"Big Tent."
The story is about how this collection of bozos needs to be nice to each other during the next presidential primary, instead of tearing each other apart, so whoever wins is in the best position to beat Hillary Clinton.
(Because this, like every other news article about 2016, is taking as read that she will be the Democratic nominee, despite the fact she has not even announced her candidacy.)
The reason for this article, and others like it, is because Republicans have convinced themselves that extended, bruising primaries is why they've lost the last two elections, and not because John McCain was an angry, entitled grump who failed at concealing the hot cauldron of rage beneath the transparent veneer of a terse smile stretched thinly across his face, and who chose an epic dipshit as his running mate, nor because Mitt Romney was a mannequin from the 1% Store whose attempts at seeming folksy made him seem like a clueless dolt, and who literally said out loud that people aren't entitled to food, nor because their party's entire platform is rank garbage, nor because Barack Obama was a superior candidate by virtually every metric.
Nope. None of that. They lost because their long primaries with lots of debates ultimately weakened their nominee, because of all the bad stuff the other nominees said about him in the process.
Presumably meaning things like, "He is barely even anti-choice," and "He doesn't support bombing the fuck out of other countries like I do," and "He hardly even hates immigrants."

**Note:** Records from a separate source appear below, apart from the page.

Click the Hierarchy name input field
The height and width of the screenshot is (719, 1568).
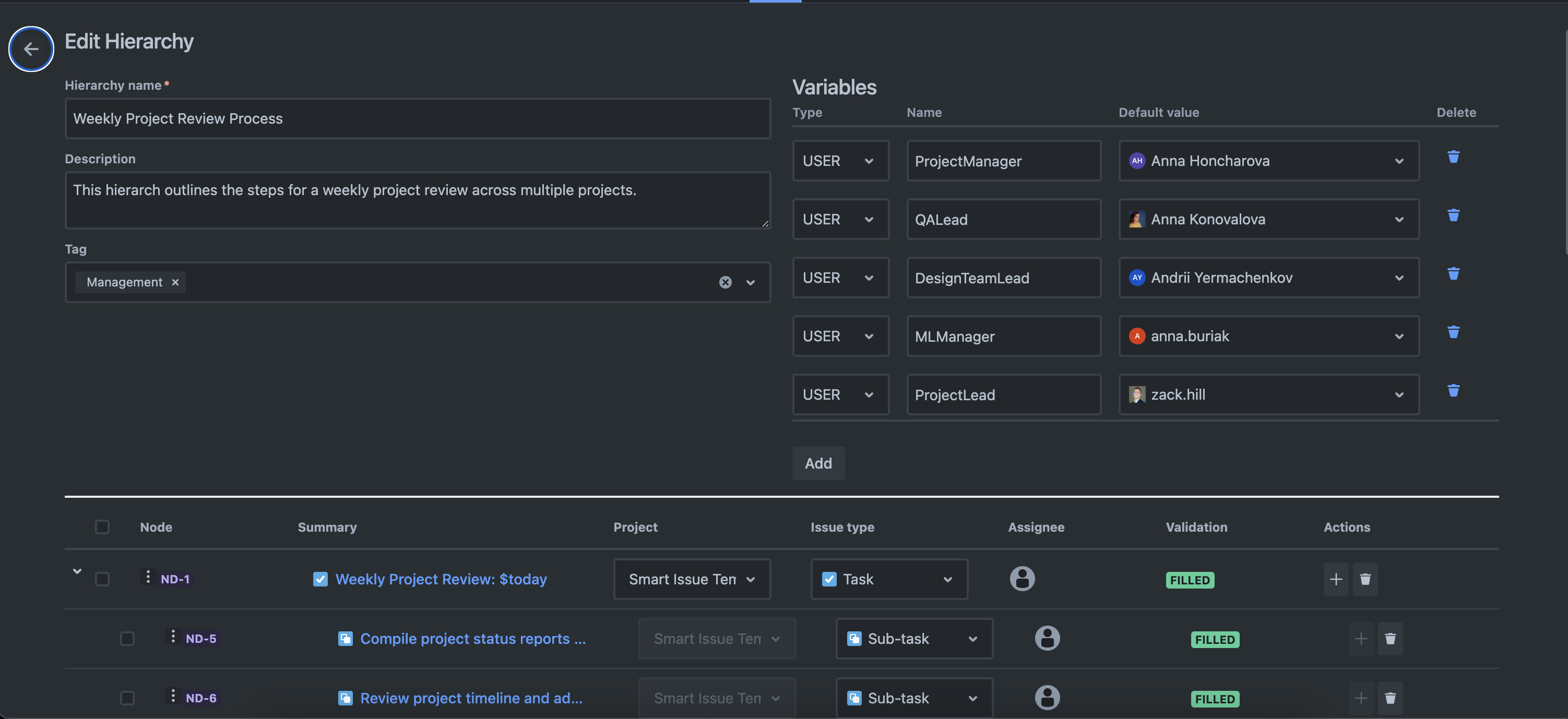(418, 118)
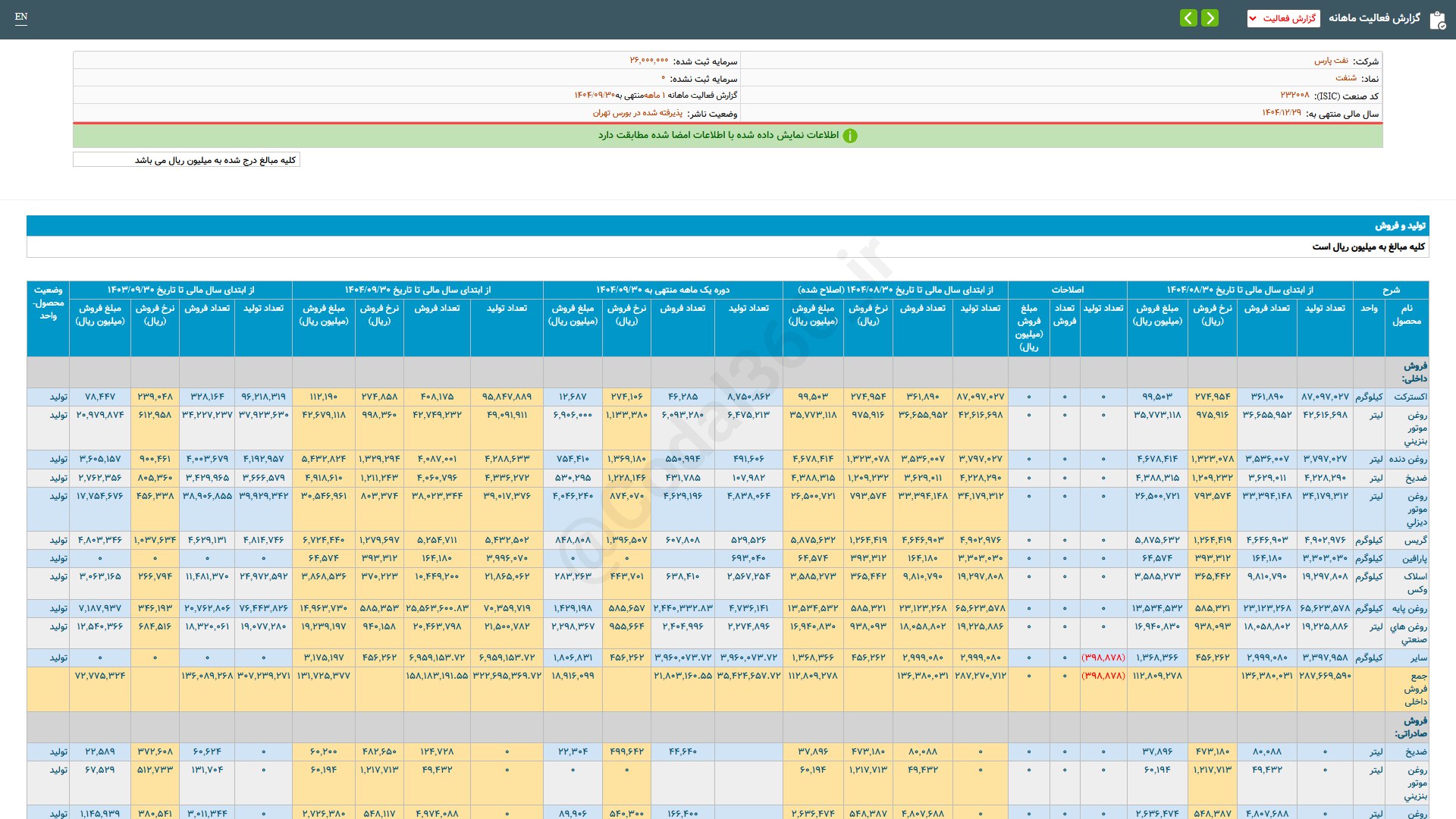Image resolution: width=1456 pixels, height=819 pixels.
Task: Click the millions-of-rials note field under banner
Action: click(187, 160)
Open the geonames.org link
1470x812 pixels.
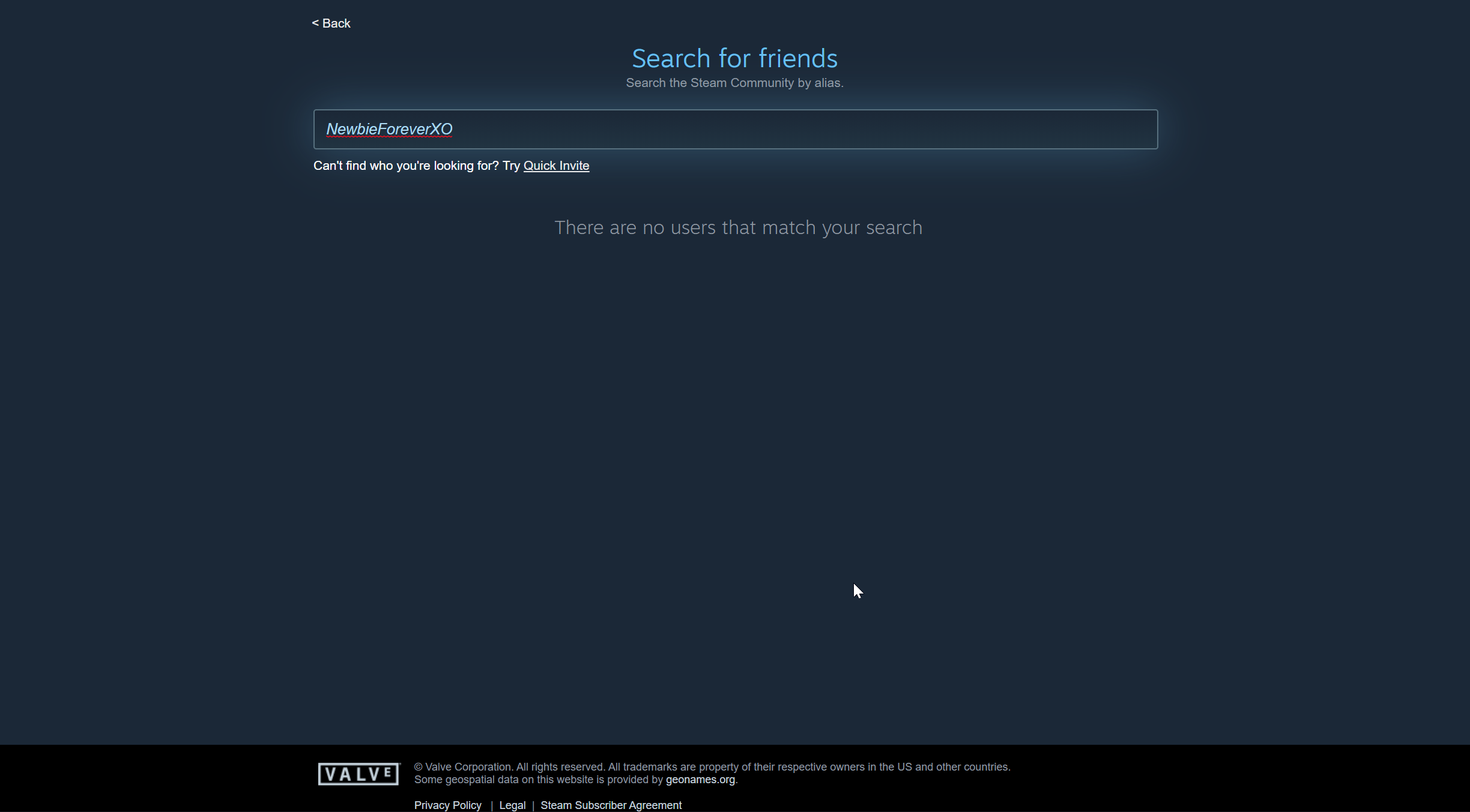(x=700, y=780)
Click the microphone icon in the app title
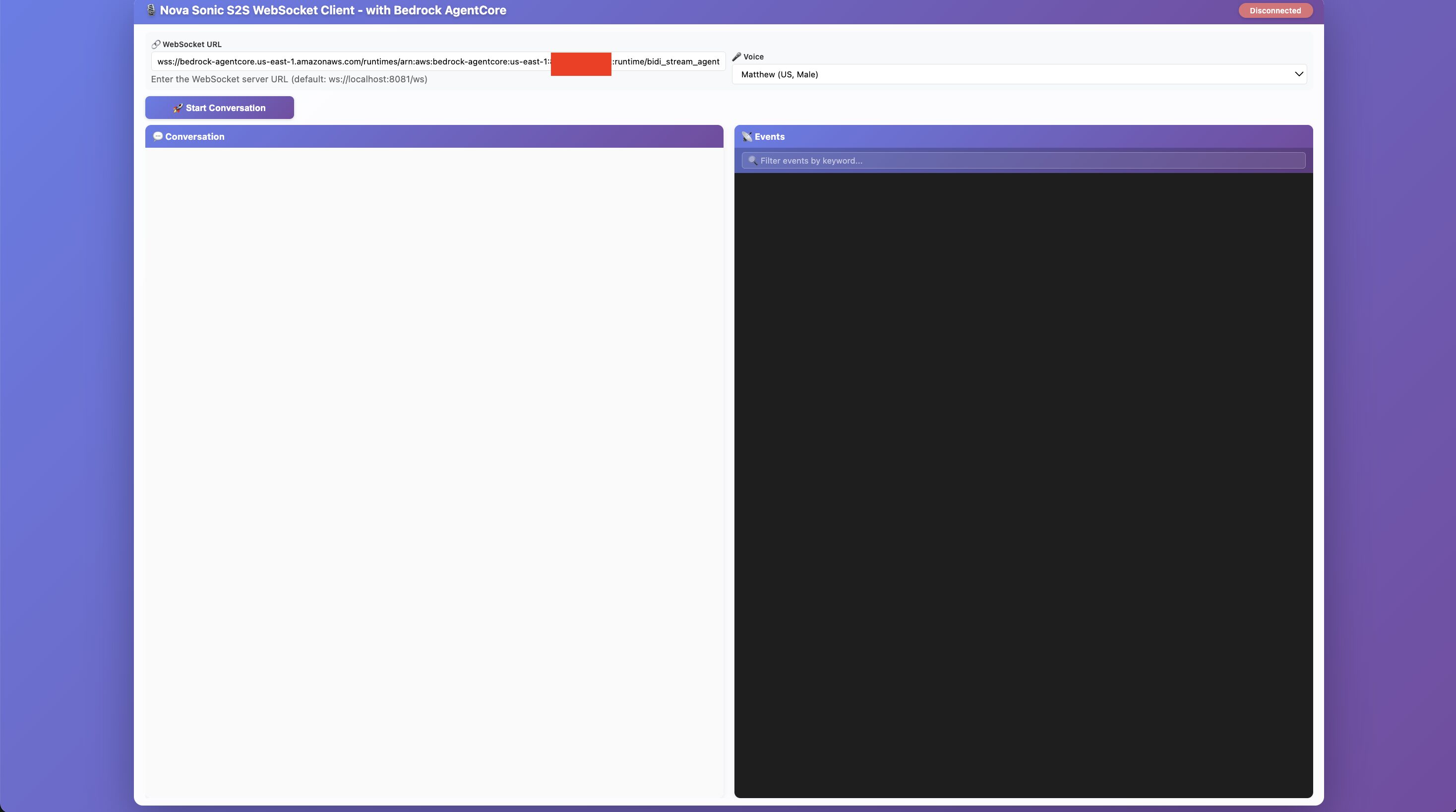 click(x=151, y=10)
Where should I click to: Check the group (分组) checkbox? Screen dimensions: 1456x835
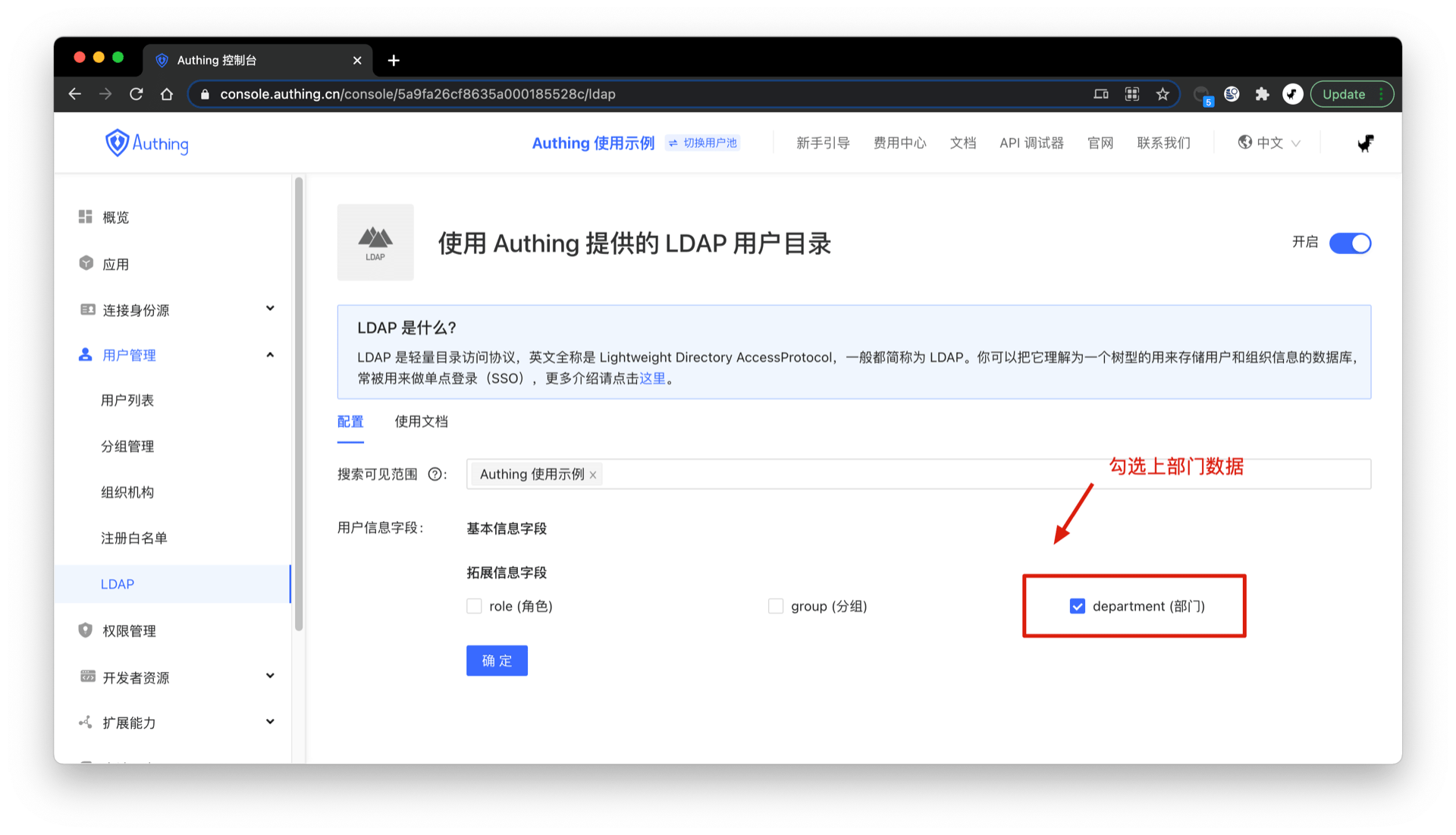click(776, 606)
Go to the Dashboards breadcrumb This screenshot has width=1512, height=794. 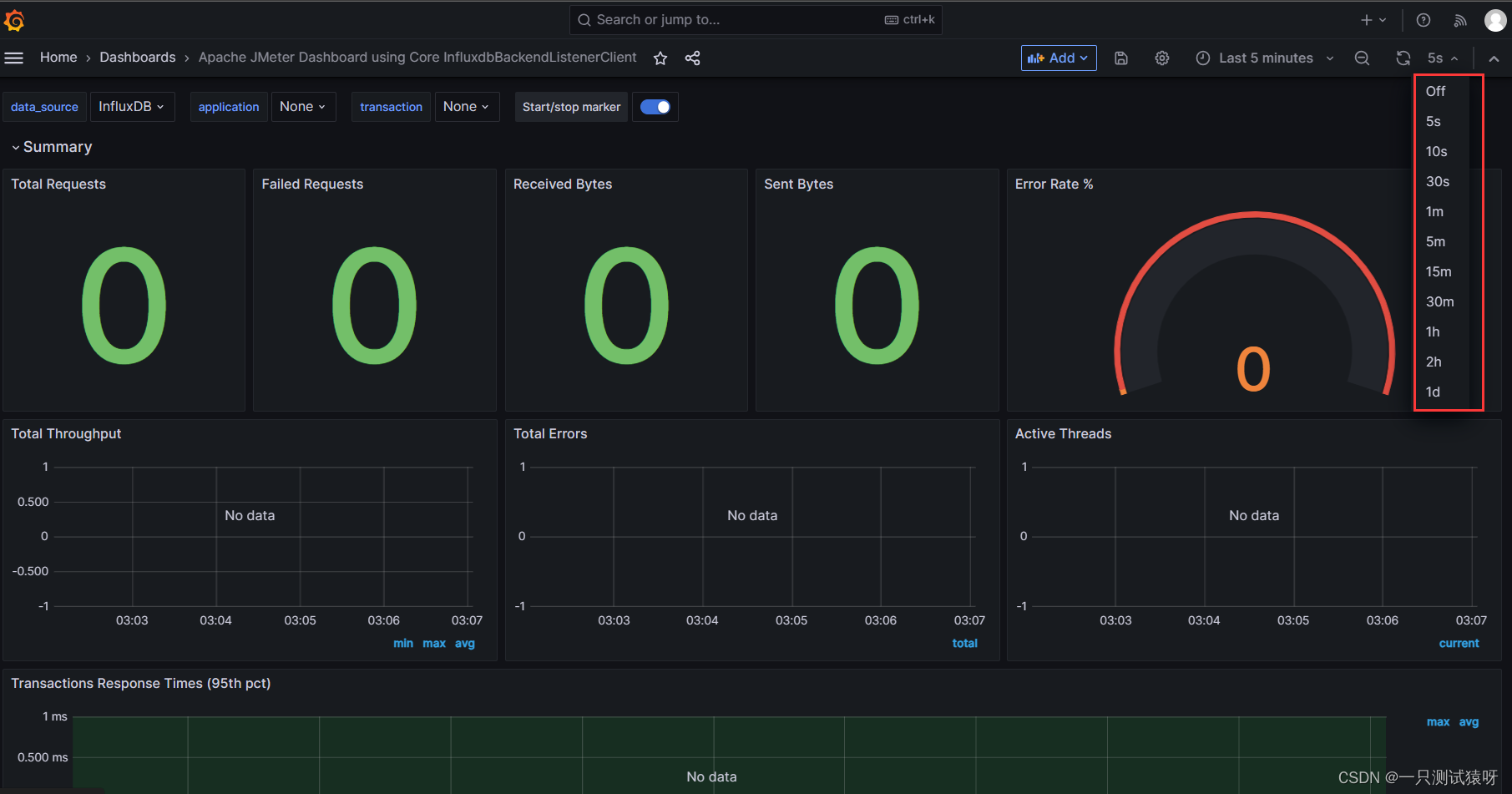[x=137, y=57]
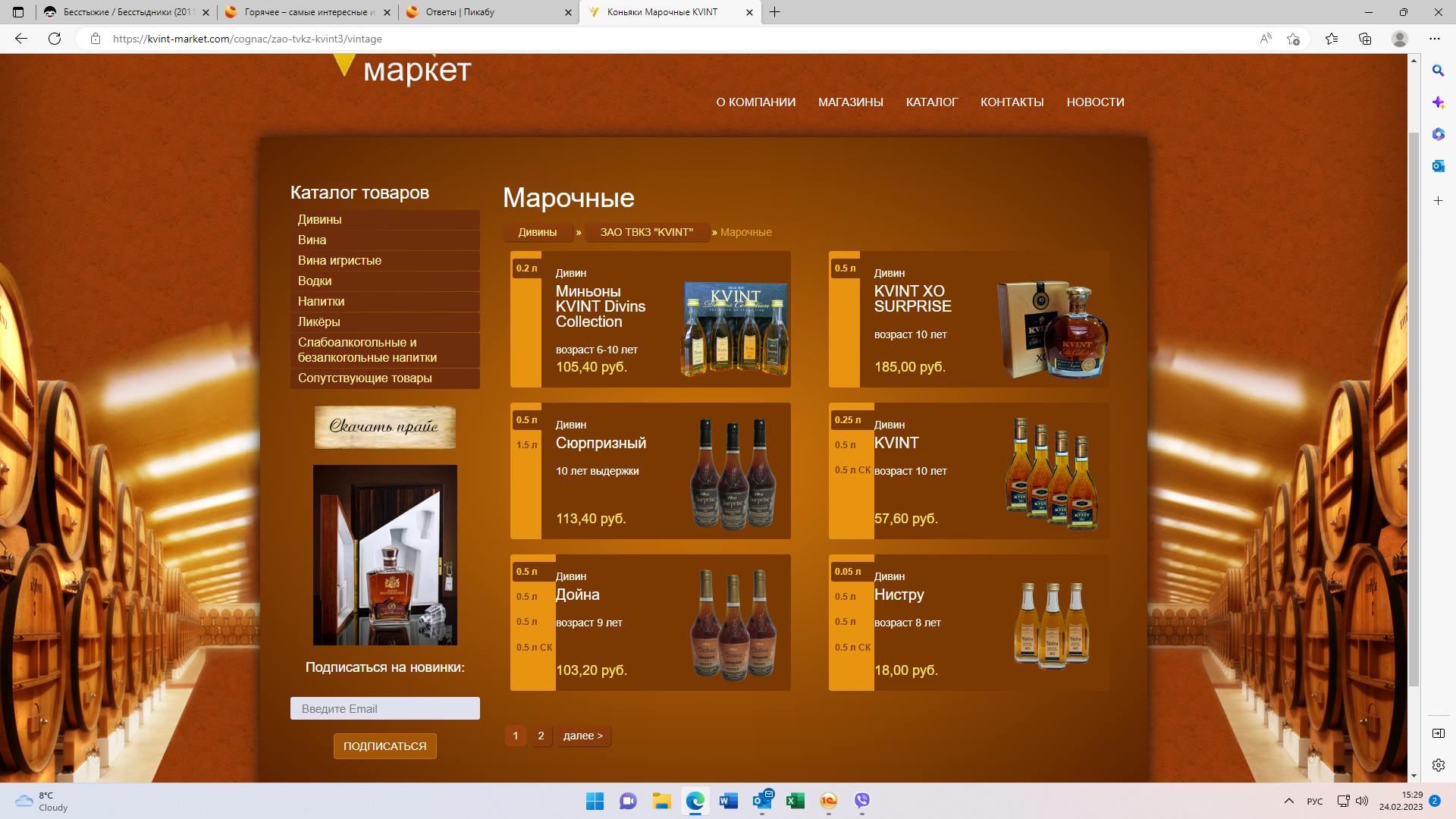Open КАТАЛОГ menu item
1456x819 pixels.
pyautogui.click(x=931, y=102)
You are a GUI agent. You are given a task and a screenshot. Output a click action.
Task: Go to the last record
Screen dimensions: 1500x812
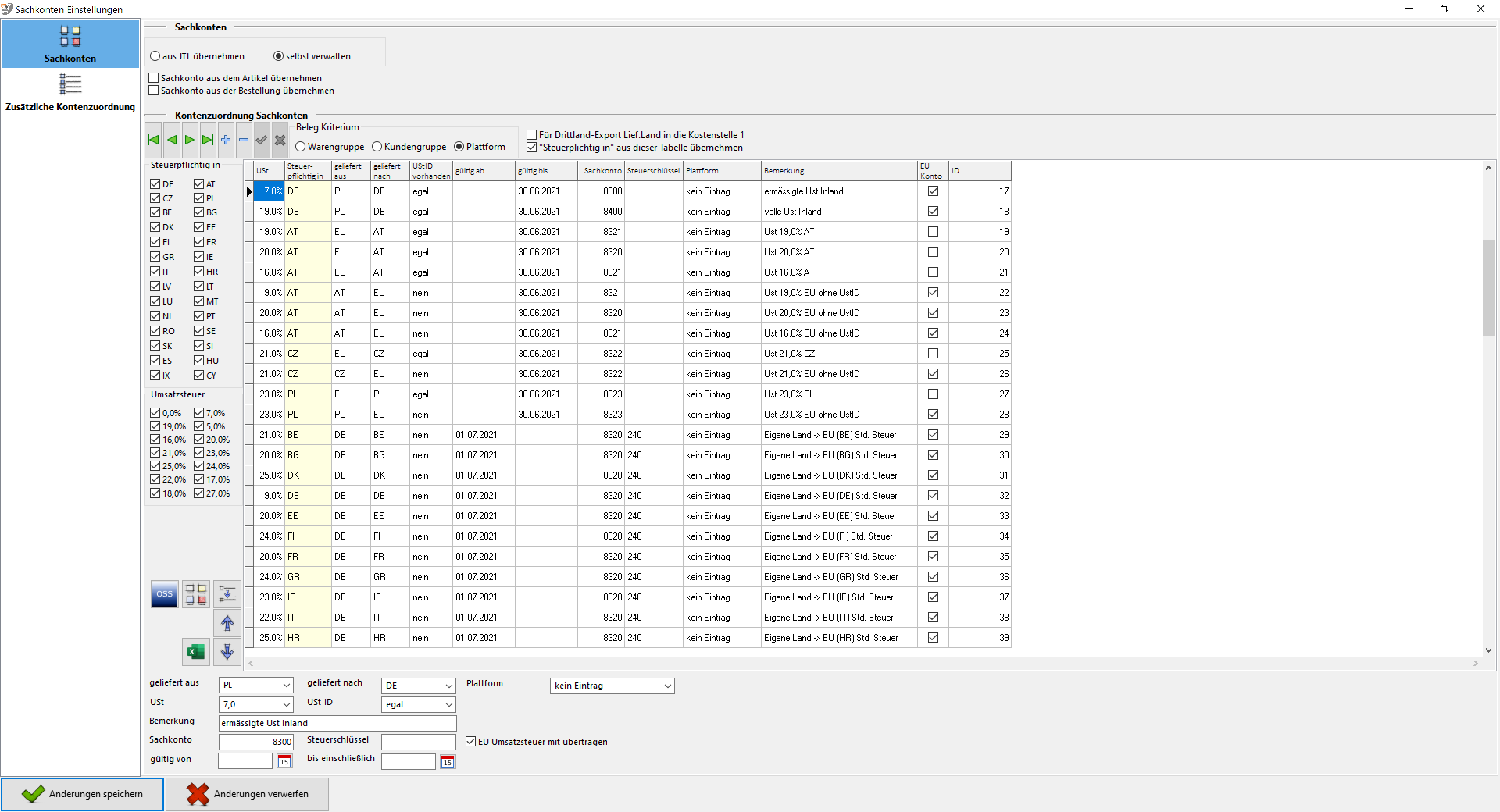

Anyway. Our favorite clown wrangler, Republican National Committee Chairman Reince Priebus, decided after the last presidential election that this presidential election would not be plagued with the same problem of voters getting such a good look at the GOP's reprehensible candidate, so he condensed the primary calender and reduced the number of debates.
Which is really sad for me, personally, because I love watching Republican debates. I can't get enough of them.
But none of that matters if the candidates aren't nice to each other, to make sure that one of them wins, darn it!
Great strategy. A strategy so amazing, in fact, that it takes Newt Gingrich to be the voice of reason (oh boy; you have officially derailed):
Newt Gingrich, one of the short-lived insurgent front-runners in the 2012 primary, dismisses the party's desire to avoid bloodletting as "nonsense."Leaving aside everything that's wrong with that, his point that primaries serve to prepare a candidate for the general election is a good one. Candidates, especially those who have never before run for national office, need that experience.
"There's a wing of the Republican party which would like life to be orderly and dominated by the rich," said Gingrich, whose own candidacy was enabled by a super PAC funded by $21 million from casino magnate Sheldon Adelson and his wife, Miriam. "And so they would like to take all of the things that make politics exciting and responding to the popular will and they would like to hide from it. The fact is, if you can't nominate somebody who can win debates and come out of the contest stronger, they wouldn't have a chance to beat Hillary in the general."
But, hey, if the Republicans want to keep a low profile while they figure out which of the two dozen men and zero women vying for the presidency will represent them, lest voters get a look at them before they start their "I'm Not a Democrat! (And that's all you need to know.)" campaign against whoever the Democratic nominee is, have at it.
At least McCain and Romney were prepared. It could be fun to mix things up by watching a Republican get destroyed in a whole new way, too.